Friday, October 19, 2012

The Clock Exhibition @ The Power Plant

Christian Marclay's exhibition called The Clock is a masterful display of film archival research and film editing that boggles the mind.  It took him over 3 years to compile thousands of film clips that review the time, whether it is a shot of a clock or a wristwatch or someone indicating the time through dialogue.  Played in real time so that the time on the screen matches the actual time of the viewing audience, this amazing film runs for 24 hours and represents every minute of an entire day.

It is currently showing for free at The Power Plant at 231 Queen's Quay.  The normal hours are Tuesday-Sunday 10-5 with extended hours on Thursday of 10-8.  But for designated days, it will be playing non-stop for 24 hour viewing periods.  The remaining days for this extended time period are until Oct 21, 5pm, Oct 27 10am-Oct 28 5pm and Nov 23 10am-Nov 25 5pm.  There are plush arm chair seats for about 50 people, and then standing room or floor space all around the small theatre, which was packed when we went for our first viewing.  You have to be quick to dive in when someone leaves if you want to snag a seat.

We watched this exhibition from around 3:10pm-4:05pm and was amazed by the wide range of movies that were covered in this short time period alone.  It is absolutely mesmerizing to watch and you get caught up with trying to identify the brief clips before they fade away into the next one. 

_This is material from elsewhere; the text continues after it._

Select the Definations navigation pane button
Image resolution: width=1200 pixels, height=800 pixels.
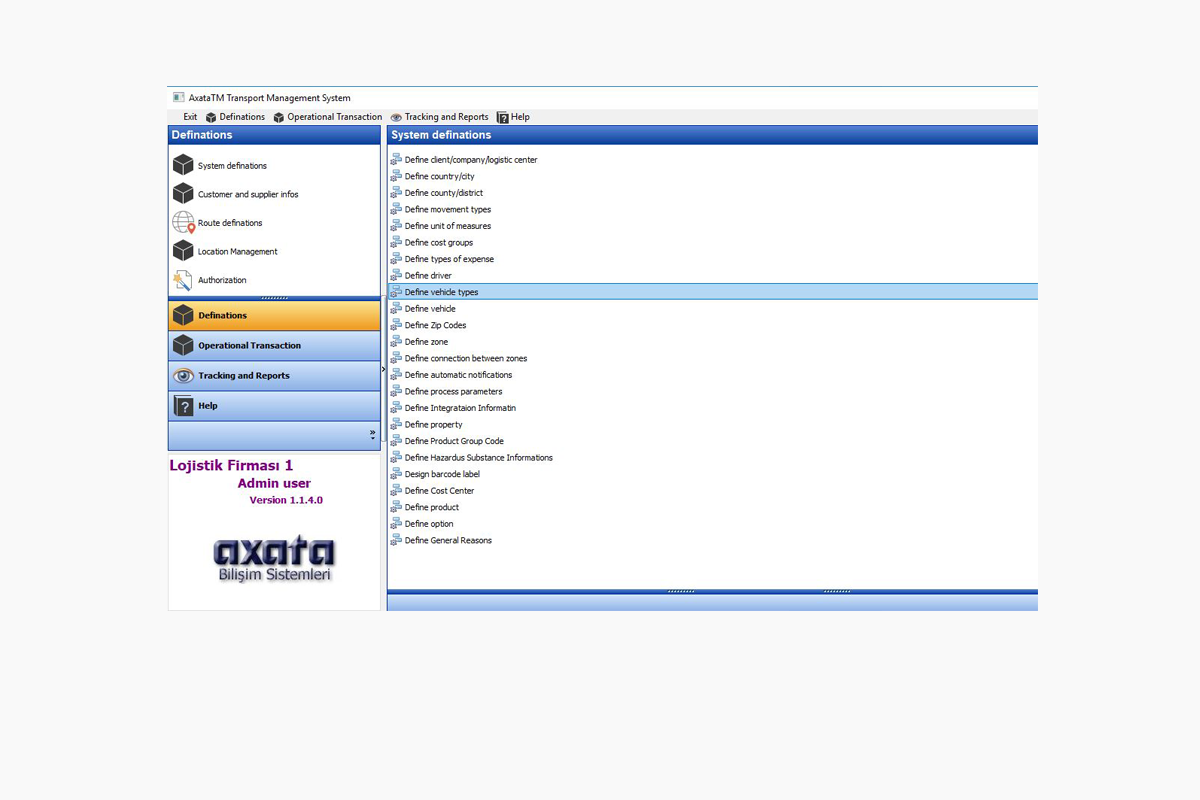tap(274, 316)
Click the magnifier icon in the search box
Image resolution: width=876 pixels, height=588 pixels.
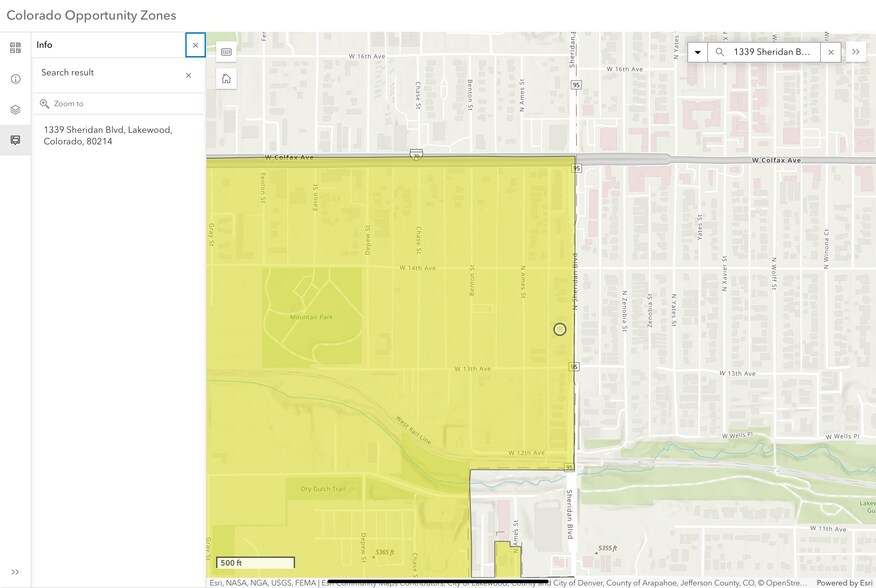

In that brief window, we recognized scenes from Mary Poppins, Gone With The Wind, Wait Before Dark, Wall Street, BeetleJuice, Before Sunset, The Thomas Crown Affair, Sixth Sense, Great Expectations, Manhattan Murder Mystery and many more that we couldn't identify.  At around 3:26, Jack Nicolson was singing to Ann Margaret in the musical Tommy when he pulled out his pocket watch.  In One Hour Photo, At 3:42, Robin Williams was ripping apart the film from a camera with a shot of a clock behind him.  Henry Fonda and other jurors were discussing a theory about the case in 12 Angry Men and synchronized their watches to 4pm.

It is incredible to imagine how difficult it would be to find all this footage of time and then to edit it together to play for exactly the right duration.  The movies ranged from recent releases to very old black and white movies.  There were foreign films including one in Cantonese that might have been the movie Infernal Affair.  I think I remember the scene and dialogue about a wristwatch.

The editing is inspired as the film moves from clip to clip.  The phone rings and is answered in one movie but the response could come from another one.  A man is carrying a woman down a hall in one movie, which cuts away to a different man carry a different woman in a totally different scene.  The sound from one film sometimes trails into the next one. 

This was such a great experience that we will go back again to watch for a longer period of time, if we can get in.  There are longer lineups for this at nights and on the weekends and the wait time could be long since people could stay up to 24 hours to watch the whole thing!  I guess food or bio-breaks would force them out sooner or later.